** DATASET ENTRIES follows **

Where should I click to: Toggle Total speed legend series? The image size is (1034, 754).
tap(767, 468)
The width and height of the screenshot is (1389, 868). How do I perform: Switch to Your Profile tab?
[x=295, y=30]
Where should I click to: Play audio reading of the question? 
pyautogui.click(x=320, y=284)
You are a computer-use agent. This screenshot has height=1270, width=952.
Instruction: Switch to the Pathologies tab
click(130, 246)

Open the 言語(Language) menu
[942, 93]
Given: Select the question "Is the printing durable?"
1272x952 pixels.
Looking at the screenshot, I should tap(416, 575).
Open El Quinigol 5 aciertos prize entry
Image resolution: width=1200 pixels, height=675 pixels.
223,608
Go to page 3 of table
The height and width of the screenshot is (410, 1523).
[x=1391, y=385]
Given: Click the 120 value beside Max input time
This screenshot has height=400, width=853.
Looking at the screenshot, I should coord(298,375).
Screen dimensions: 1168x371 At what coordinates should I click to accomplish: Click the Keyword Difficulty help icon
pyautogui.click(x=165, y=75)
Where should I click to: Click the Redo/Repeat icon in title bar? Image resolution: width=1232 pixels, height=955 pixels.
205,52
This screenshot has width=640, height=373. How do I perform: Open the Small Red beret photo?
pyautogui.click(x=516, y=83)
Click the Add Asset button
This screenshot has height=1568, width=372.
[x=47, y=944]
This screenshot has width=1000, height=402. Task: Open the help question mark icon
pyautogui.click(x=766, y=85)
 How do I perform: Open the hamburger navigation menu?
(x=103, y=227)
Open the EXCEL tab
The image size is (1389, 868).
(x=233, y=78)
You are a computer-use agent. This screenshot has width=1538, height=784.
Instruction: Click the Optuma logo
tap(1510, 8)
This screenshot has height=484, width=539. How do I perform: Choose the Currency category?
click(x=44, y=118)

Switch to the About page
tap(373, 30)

** End of DATASET ENTRIES **

▶ [PROBLEM DETAILS]:
Return the lines above, from the one containing "Instruction: Click the Optuma logo" to the end, exactly as they stand.

▶ [SOLUTION FOR THIS EXERCISE]:
Instruction: Click the Optuma logo
tap(1510, 8)
This screenshot has height=484, width=539. How do I perform: Choose the Currency category?
click(x=44, y=118)

Switch to the About page
tap(373, 30)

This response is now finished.